Central America is a region of the Americas bordered by Mexico to the north, Colombia to the southeast, the Caribbean Sea to the east and the Pacific Ocean to the west and south. Central America consists of seven countries: El Salvador, Costa Rica, Belize, Guatemala, Honduras, Nicaragua and Panama. The combined population is estimated at 44.53 million (2016).
Central America is a part of the Mesoamerican biodiversity hotspot, which extends from northern Guatemala to central Panama. Due to the presence of several active geologic faults and the Central America Volcanic Arc, there is a great deal of seismic activity in the region, such as volcanic eruptions and earthquakes, which has resulted in death, injury and property damage.
In the Pre-Columbian era, Central America was inhabited by the indigenous peoples of Mesoamerica to the north and west
and the Isthmo-Colombian peoples to the south and east. Following the Spanish expedition of Christopher Columbus' voyages to the Americas, Spain began to colonize the Americas. From 1609 to1821, the majority of Central American territories (except for what would become Belize and Panama, and including the modern Mexican state of Chiapas) were governed by the viceroyalty of New Spain from Mexico City as the Captaincy General of Guatemala.
Tapachula is Mexico's main border city with Guatemala on the Pacific coast area even though it is located some kilometers away from the border proper. The city has had a strong Chinese presence since around 1900, when a number of people from China came to work in the coffee plantations of the area. Most of the descendants of these first immigrants have since dispersed throughout the Soconusco region, but there is still Asian immigration to Tapachula to this day. Most modern immigrants work in commerce rather than in agriculture. The most visible evidence of Asian presence is the significant number of Chinese and other Asian restaurants in the city, especially in the downtown.

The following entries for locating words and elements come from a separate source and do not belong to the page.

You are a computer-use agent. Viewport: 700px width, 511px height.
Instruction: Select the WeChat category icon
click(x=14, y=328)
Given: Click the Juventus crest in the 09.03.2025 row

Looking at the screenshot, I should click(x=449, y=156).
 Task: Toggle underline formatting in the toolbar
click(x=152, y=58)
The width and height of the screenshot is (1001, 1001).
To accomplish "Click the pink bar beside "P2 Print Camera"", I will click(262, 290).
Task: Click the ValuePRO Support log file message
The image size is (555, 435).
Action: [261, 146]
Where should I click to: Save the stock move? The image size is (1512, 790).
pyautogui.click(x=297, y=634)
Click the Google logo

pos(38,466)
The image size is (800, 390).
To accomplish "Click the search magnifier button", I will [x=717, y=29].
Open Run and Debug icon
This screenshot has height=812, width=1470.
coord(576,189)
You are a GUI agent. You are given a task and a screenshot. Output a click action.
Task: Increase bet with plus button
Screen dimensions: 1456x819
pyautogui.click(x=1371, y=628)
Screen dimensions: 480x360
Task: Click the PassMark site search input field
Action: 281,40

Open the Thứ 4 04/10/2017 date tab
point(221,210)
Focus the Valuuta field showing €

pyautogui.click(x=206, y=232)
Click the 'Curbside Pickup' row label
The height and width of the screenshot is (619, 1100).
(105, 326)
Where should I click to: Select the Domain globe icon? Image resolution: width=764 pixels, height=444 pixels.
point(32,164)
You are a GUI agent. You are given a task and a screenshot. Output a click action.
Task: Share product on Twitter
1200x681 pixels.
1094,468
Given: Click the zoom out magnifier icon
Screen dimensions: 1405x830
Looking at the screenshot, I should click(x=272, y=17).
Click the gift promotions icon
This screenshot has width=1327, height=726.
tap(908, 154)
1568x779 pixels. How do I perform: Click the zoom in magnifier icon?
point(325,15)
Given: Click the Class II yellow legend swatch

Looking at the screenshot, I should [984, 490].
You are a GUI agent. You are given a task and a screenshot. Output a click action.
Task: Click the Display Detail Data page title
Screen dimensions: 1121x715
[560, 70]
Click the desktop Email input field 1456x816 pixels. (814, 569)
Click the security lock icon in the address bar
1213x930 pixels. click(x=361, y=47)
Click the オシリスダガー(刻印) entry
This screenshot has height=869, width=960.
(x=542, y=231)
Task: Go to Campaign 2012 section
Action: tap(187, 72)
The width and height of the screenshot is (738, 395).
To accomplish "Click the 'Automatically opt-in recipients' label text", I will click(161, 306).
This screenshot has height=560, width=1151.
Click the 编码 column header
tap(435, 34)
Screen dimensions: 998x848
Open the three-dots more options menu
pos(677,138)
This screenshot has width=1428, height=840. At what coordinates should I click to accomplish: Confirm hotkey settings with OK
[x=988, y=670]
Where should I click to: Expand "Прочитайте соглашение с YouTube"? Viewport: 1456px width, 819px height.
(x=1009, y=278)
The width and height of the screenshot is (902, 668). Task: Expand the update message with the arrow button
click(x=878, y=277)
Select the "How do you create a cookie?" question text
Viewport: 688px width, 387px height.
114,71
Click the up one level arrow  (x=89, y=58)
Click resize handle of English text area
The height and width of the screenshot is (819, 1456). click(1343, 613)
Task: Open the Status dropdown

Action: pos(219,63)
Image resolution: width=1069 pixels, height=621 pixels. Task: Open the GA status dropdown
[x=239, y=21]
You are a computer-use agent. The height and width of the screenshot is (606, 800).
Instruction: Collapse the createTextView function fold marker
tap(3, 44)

Volcán Tajumulco is a large stratovolcano in the department of San Marcos in western Guatemala. It is the highest mountain in Central America at 4,202 metres (13,786 ft). It is part of the mountain range of the Sierra Madre de Chiapas, which begins in Mexico's southernmost state of Chiapas.
San Marcos (elevation: 7,868 feet (2,398 meters) is a city and municipality in Guatemala. It is the capital of the department of San Marcos. The municipality has a population of 47,063 (2018 census). Towards the end of the 20th century San Marcos became a hot spot for drug trafficking in Central America, and one of the top lords was Juan Chamalé Ortiz, who was heavily involved in cocaine trafficking, and was accused by US authorities of helping to move over 40 tons of cocaine through Central America en route to the United States. Ortiz also controlled a major opium poppy producing area, the San Marcos Department, where he was a popular local figure. He owned at least ten estates in his area of operations, centered in San Marcos city, and provided numerous jobs, in addition to cultivating local support by throwing parties and sponsoring beauty contests.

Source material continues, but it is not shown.